如需创建 KubernetesPodOperator,只需 Pod 的 name、运行 Pod 的 namespace、要使用的 imagetask_id

当您将以下代码段放入 DAG 时,配置会使用 /home/airflow/composer_kube_config 中的默认值。您不用修改代码,pod-ex-minimum 任务也会成功。

kubernetes_min_pod = KubernetesPodOperator(
    # The ID specified for the task.
    task_id="pod-ex-minimum",
    # Name of task you want to run, used to generate Pod ID.
    name="pod-ex-minimum",
    # Entrypoint of the container, if not specified the Docker container's
    # entrypoint is used. The cmds parameter is templated.
    cmds=["echo"],
    # The namespace to run within Kubernetes. In Composer 2 environments
    # after December 2022, the default namespace is
    # `composer-user-workloads`.
    namespace="composer-user-workloads",
    # Docker image specified. Defaults to hub.docker.com, but any fully
    # qualified URLs will point to a custom repository. Supports private
    # gcr.io images if the Composer Environment is under the same
    # project-id as the gcr.io images and the service account that Composer
    # uses has permission to access the Google Container Registry
    # (the default service account has permission)
    image="gcr.io/gcp-runtimes/ubuntu_20_0_4",
    # Specifies path to kubernetes config. The config_file is templated.
    config_file="/home/airflow/composer_kube_config",
    # Identifier of connection that should be used
    kubernetes_conn_id="kubernetes_default",
)

模板配置

Airflow 支持使用 Jinja 生成模板。
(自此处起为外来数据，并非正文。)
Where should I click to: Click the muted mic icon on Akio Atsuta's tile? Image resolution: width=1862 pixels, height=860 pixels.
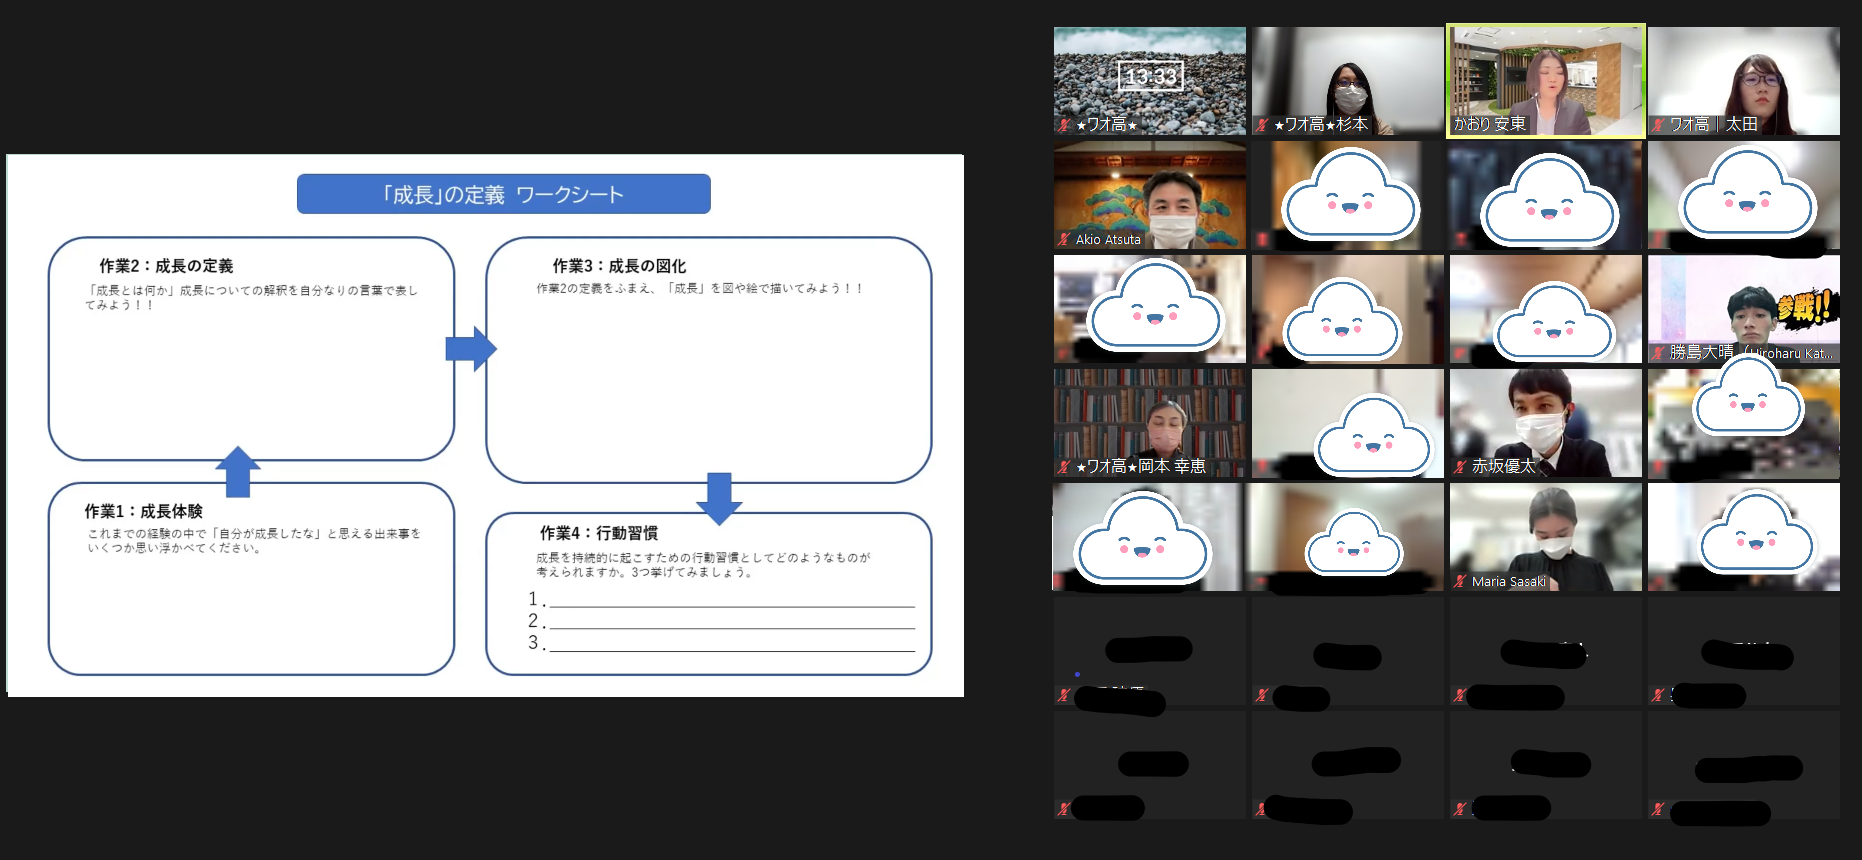(1064, 239)
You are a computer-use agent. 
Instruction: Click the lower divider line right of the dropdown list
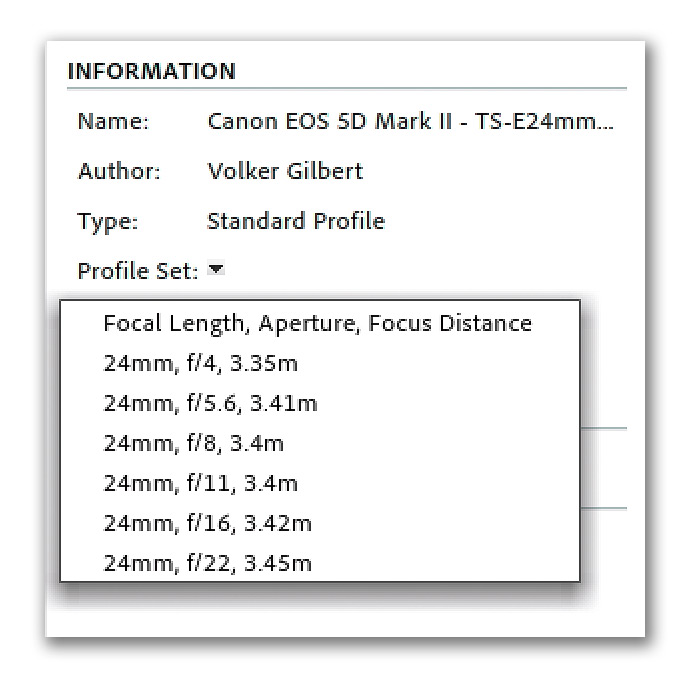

您必须在 Operator 中声明所需变量(task_idnamenamespaceimage)。如以下示例所示,您可以搭配使用 Jinja 和所有其他参数生成模板,包括cmdsargumentsenv_varsconfig_file

kubernetes_template_ex = KubernetesPodOperator(
    task_id="ex-kube-templates",
    name="ex-kube-templates",
    namespace="composer-user-workloads",
    image="bash",
    # All parameters below are able to be templated with jinja -- cmds,
    # arguments, env_vars, and config_file. For more information visit:
    # https://airflow.apache.org/docs/apache-airflow/stable/macros-ref.html
    # Entrypoint of the container, if not specified the Docker container's
    # entrypoint is used. The cmds parameter is templated.
    cmds=["echo"],
    # DS in jinja is the execution date as YYYY-MM-DD, this docker image
    # will echo the execution date. Arguments to the entrypoint. The docker
    # image's CMD is used if this is not provided. The arguments parameter
    # is templated.
    arguments=["{{ ds }}"],
    # The var template variable allows you to access variables defined in
    # Airflow UI. In this case we are getting the value of my_value and
    # setting the environment variable `MY_VALUE`. The pod will fail if
    # `my_value` is not set in the Airflow UI.
    env_vars={"MY_VALUE": "{{ var.value.my_value }}"},
    # Sets the config file to a kubernetes config file specified in
    # airflow.cfg. If the configuration file does not exist or does
    # not provide validcredentials the pod will fail to launch. If not
    # specified, config_file defaults to ~/.kube/config
    config_file="{{ conf.get('core', 'kube_config') }}",
    # Identifier of connection that should be used
    kubernetes_conn_id="kubernetes_default",
)

在不更改 DAG 或您的环境的情况下,由于出现两个错误,ex-kube-templates 任务失败。日志显示此任务失败,因为相应变量不存在 (my_value)。第二个错误(您可以在修复第一个错误后获得)显示任务失败,因为在 config 中找不到 core/kube_config

如需修复这两个错误,请继续按照概述的步骤执行操作。

如需通过 gcloud 或 Airflow 界面设置 my_value,请执行以下操作:

Airflow 界面

在 Airflow 2 界面中:

  1. 转到 Airflow 界面

  2. 在工具栏中,选择 Admin > Variables

  3. List Variable 页面上,点击 Add a new record

  4. Add Variable 页面上,输入以下信息:

    • Key:my_value
    • Val:example_value
  5. 点击保存

gcloud

对于 Airflow 2,请输入以下命令:

gcloud composer environments run ENVIRONMENT \
    --location LOCATION \
    variables set -- \
    my_value example_value

替换:

  • ENVIRONMENT 替换为环境的名称。
  • LOCATION 替换为环境所在的区域。

如需引用自定义 config_file(Kubernetes 配置文件),请将 kube_config Airflow 配置选项替换为有效的 Kubernetes 配置:

部分
core kube_config /home/airflow/composer_kube_config

等待您的环境更新,这可能需要几分钟。 然后再次运行 ex-kube-templates 任务,并验证 ex-kube-templates 任务是否成功。

Secret 变量配置

Kubernetes Secret 是包含敏感数据的对象。您可以使用 KubernetesPodOperator 将 Secret 传递到 Kubernetes pod 中。Secret 必须在 Kubernetes 中定义,否则 pod 无法启动。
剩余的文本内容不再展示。